Maxine had never quite believed Norma's protests of happiness or contentedness—why else had she gone to six years of music school, if not in an effort to catch up with, and join, her older, famous siblings?—and felt guilty sometimes for not having done more to help work Norma into the group, allowing her to join them in a quartet, later in life, at certain lesser venues where the standards were not as exacting, or letting Norma open for them, singing her beautiful solos.

It was just timing, just the sheer separation of years, that prevented them from all being closer, and they never really had the chance to live a life with her. They continued to think of her as the baby, long after she was no longer that, and even after she was gone, taken from them at fifty-eight by a massive heart attack, leaving a grieving husband and students in Indiana—half of her ashes scattered there, and half by the cabin at Poplar Creek—the Browns still had trouble thinking of her as anything but the baby, always waiting to join them but never able to. She left behind for her siblings a world of nieces and nephews, their photos taped to the Browns' refrigerator doors, but with the pictures increasingly a few years behind real time, until finally the children grew up, not really knowing their aunts and uncles and cousins, and the still greater distancing proceeded.
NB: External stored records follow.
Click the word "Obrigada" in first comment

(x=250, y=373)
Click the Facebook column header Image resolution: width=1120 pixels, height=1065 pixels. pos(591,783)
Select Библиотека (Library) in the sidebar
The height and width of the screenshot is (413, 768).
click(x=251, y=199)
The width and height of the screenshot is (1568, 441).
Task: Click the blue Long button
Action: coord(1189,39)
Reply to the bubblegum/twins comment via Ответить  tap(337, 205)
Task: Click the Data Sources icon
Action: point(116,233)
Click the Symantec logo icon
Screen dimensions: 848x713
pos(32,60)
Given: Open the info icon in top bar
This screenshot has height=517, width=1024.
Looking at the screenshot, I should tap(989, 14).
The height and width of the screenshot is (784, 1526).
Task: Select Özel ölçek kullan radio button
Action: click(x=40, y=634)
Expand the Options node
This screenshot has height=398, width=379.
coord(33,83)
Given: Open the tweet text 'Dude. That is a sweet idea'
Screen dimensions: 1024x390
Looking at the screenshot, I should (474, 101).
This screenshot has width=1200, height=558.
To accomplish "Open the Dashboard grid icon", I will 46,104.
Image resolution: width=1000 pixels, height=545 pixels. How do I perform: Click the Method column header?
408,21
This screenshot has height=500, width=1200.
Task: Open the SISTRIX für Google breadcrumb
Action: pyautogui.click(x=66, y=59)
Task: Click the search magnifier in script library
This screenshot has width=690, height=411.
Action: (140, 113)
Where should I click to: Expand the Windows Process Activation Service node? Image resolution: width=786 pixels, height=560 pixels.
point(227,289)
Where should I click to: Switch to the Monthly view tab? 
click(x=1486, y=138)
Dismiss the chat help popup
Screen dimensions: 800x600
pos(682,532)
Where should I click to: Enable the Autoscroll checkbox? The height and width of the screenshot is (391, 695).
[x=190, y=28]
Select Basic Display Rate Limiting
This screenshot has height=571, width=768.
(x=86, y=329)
It wasn't what Birdie would have wanted, but there just wasn't time.

Why couldn't it have been different?
Maxine wonders.
Why couldn't Norma have been born closer in age? Why did she have to go off to Indiana and start a whole new life—why couldn't everything have stayed the way it was?

It simply couldn't, of course, but why did Maxine waste so much time hiding from what life had become once it turned sour? Wouldn't it have been better to experience the sour rather than walling it off and experiencing nothing at all? She wasn't there for Norma's passing, didn't write all the condolence letters she wanted to. What would Birdie, Queen of Family, say? Even Floyd would disapprove.